What you will do:
Please update the data below by replacing every "GUI agent" with "interface agent", keeping everything else unchanged.

Records for the exercise:
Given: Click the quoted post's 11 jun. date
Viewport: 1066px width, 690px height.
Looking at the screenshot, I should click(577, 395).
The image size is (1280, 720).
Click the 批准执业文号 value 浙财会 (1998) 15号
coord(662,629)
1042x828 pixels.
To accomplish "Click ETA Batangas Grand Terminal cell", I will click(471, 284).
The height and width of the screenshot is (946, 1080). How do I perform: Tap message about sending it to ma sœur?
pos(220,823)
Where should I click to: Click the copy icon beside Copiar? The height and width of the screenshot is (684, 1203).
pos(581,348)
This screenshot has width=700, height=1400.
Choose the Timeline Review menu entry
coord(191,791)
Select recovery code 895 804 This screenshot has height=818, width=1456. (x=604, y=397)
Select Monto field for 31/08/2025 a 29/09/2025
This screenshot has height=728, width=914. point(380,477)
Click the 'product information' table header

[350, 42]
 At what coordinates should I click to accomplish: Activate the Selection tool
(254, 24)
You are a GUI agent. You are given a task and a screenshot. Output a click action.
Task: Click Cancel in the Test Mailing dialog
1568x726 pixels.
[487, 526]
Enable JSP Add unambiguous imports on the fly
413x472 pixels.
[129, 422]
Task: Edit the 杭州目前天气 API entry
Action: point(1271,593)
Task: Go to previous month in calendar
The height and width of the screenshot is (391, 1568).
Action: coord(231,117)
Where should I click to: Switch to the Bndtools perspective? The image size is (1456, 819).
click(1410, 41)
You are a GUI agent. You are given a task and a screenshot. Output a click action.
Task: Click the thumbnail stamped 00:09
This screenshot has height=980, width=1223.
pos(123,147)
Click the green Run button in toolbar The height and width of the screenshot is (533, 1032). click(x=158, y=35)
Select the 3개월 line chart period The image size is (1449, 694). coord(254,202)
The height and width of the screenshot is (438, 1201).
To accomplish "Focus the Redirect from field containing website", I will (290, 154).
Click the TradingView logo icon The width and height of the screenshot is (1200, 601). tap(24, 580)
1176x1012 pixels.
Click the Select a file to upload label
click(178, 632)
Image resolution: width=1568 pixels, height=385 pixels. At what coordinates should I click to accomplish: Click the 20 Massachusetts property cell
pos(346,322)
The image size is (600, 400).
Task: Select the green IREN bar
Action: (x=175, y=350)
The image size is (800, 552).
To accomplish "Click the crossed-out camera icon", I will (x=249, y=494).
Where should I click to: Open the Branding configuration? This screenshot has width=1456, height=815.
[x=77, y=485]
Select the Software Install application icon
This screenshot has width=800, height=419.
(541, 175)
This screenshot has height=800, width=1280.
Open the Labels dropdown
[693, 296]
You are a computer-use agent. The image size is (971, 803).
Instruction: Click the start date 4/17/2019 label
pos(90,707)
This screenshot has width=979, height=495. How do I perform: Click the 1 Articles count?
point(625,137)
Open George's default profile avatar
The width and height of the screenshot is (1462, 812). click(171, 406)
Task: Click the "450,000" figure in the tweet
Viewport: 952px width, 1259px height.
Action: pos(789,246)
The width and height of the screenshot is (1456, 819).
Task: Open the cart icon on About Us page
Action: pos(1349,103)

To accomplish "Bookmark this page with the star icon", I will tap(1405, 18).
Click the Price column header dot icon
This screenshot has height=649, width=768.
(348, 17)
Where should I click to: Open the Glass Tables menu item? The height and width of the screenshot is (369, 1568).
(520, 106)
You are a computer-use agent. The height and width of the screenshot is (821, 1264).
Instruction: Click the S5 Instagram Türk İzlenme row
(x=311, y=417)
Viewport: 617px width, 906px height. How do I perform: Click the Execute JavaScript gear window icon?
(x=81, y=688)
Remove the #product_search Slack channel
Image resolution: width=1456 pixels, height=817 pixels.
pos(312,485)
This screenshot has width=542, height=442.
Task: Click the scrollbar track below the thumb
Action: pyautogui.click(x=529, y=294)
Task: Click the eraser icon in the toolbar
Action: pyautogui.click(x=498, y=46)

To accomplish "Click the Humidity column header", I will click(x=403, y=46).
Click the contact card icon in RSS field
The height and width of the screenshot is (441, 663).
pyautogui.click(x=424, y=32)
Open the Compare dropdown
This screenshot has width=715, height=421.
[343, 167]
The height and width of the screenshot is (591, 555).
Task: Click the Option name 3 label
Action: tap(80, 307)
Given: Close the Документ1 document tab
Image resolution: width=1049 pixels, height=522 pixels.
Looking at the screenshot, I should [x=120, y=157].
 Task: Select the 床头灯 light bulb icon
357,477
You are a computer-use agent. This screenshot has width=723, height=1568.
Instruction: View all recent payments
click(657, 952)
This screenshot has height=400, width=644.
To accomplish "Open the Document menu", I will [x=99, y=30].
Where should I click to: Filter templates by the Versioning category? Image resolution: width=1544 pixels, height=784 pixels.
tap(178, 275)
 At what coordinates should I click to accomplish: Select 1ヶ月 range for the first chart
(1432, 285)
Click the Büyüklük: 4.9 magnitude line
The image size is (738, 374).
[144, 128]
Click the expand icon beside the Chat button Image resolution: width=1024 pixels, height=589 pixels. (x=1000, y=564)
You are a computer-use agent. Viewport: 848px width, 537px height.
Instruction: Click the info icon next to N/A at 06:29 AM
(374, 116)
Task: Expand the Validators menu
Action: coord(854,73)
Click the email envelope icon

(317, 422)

Solved problem:
Given: Click the quoted post's 11 jun. date
Viewport: 1066px width, 690px height.
Looking at the screenshot, I should click(577, 395).
The image size is (1280, 720).
Click the 批准执业文号 value 浙财会 (1998) 15号
coord(662,629)
1042x828 pixels.
To accomplish "Click ETA Batangas Grand Terminal cell", I will click(471, 284).
The height and width of the screenshot is (946, 1080). How do I perform: Tap message about sending it to ma sœur?
pos(220,823)
Where should I click to: Click the copy icon beside Copiar? The height and width of the screenshot is (684, 1203).
pos(581,348)
This screenshot has width=700, height=1400.
Choose the Timeline Review menu entry
coord(191,791)
Select recovery code 895 804 This screenshot has height=818, width=1456. (x=604, y=397)
Select Monto field for 31/08/2025 a 29/09/2025
This screenshot has height=728, width=914. point(380,477)
Click the 'product information' table header

[350, 42]
 At what coordinates should I click to accomplish: Activate the Selection tool
(254, 24)
You are a interface agent. You are given a task and a screenshot. Output a click action.
Task: Click Cancel in the Test Mailing dialog
1568x726 pixels.
[487, 526]
Enable JSP Add unambiguous imports on the fly
413x472 pixels.
[129, 422]
Task: Edit the 杭州目前天气 API entry
Action: point(1271,593)
Task: Go to previous month in calendar
The height and width of the screenshot is (391, 1568).
Action: coord(231,117)
Where should I click to: Switch to the Bndtools perspective? The image size is (1456, 819).
click(1410, 41)
You are a interface agent. You are given a task and a screenshot. Output a click action.
Task: Click the thumbnail stamped 00:09
This screenshot has height=980, width=1223.
pos(123,147)
Click the green Run button in toolbar The height and width of the screenshot is (533, 1032). click(x=158, y=35)
Select the 3개월 line chart period The image size is (1449, 694). coord(254,202)
The height and width of the screenshot is (438, 1201).
To accomplish "Focus the Redirect from field containing website", I will (290, 154).
Click the TradingView logo icon The width and height of the screenshot is (1200, 601). tap(24, 580)
1176x1012 pixels.
Click the Select a file to upload label
click(178, 632)
Image resolution: width=1568 pixels, height=385 pixels. At what coordinates should I click to accomplish: Click the 20 Massachusetts property cell
pos(346,322)
The image size is (600, 400).
Task: Select the green IREN bar
Action: (x=175, y=350)
The image size is (800, 552).
To accomplish "Click the crossed-out camera icon", I will (x=249, y=494).
Where should I click to: Open the Branding configuration? This screenshot has width=1456, height=815.
[x=77, y=485]
Select the Software Install application icon
This screenshot has width=800, height=419.
(541, 175)
This screenshot has height=800, width=1280.
Open the Labels dropdown
[693, 296]
You are a computer-use agent. The image size is (971, 803).
Instruction: Click the start date 4/17/2019 label
pos(90,707)
This screenshot has width=979, height=495. How do I perform: Click the 1 Articles count?
point(625,137)
Open George's default profile avatar
The width and height of the screenshot is (1462, 812). click(171, 406)
Task: Click the "450,000" figure in the tweet
Viewport: 952px width, 1259px height.
Action: pos(789,246)
The width and height of the screenshot is (1456, 819).
Task: Open the cart icon on About Us page
Action: pos(1349,103)

To accomplish "Bookmark this page with the star icon", I will tap(1405, 18).
Click the Price column header dot icon
This screenshot has height=649, width=768.
(348, 17)
Where should I click to: Open the Glass Tables menu item? The height and width of the screenshot is (369, 1568).
(520, 106)
You are a computer-use agent. The height and width of the screenshot is (821, 1264).
Instruction: Click the S5 Instagram Türk İzlenme row
(x=311, y=417)
Viewport: 617px width, 906px height. How do I perform: Click the Execute JavaScript gear window icon?
(x=81, y=688)
Remove the #product_search Slack channel
Image resolution: width=1456 pixels, height=817 pixels.
pos(312,485)
This screenshot has width=542, height=442.
Task: Click the scrollbar track below the thumb
Action: pyautogui.click(x=529, y=294)
Task: Click the eraser icon in the toolbar
Action: pyautogui.click(x=498, y=46)

To accomplish "Click the Humidity column header", I will click(x=403, y=46).
Click the contact card icon in RSS field
The height and width of the screenshot is (441, 663).
pyautogui.click(x=424, y=32)
Open the Compare dropdown
This screenshot has width=715, height=421.
[343, 167]
The height and width of the screenshot is (591, 555).
Task: Click the Option name 3 label
Action: tap(80, 307)
Given: Close the Документ1 document tab
Image resolution: width=1049 pixels, height=522 pixels.
Looking at the screenshot, I should [x=120, y=157].
 Task: Select the 床头灯 light bulb icon
357,477
You are a computer-use agent. This screenshot has width=723, height=1568.
Instruction: View all recent payments
click(657, 952)
This screenshot has height=400, width=644.
To accomplish "Open the Document menu", I will [x=99, y=30].
Where should I click to: Filter templates by the Versioning category? Image resolution: width=1544 pixels, height=784 pixels.
tap(178, 275)
 At what coordinates should I click to accomplish: Select 1ヶ月 range for the first chart
(1432, 285)
Click the Büyüklük: 4.9 magnitude line
The image size is (738, 374).
[144, 128]
Click the expand icon beside the Chat button Image resolution: width=1024 pixels, height=589 pixels. (x=1000, y=564)
You are a computer-use agent. Viewport: 848px width, 537px height.
Instruction: Click the info icon next to N/A at 06:29 AM
(374, 116)
Task: Expand the Validators menu
Action: coord(854,73)
Click the email envelope icon

(317, 422)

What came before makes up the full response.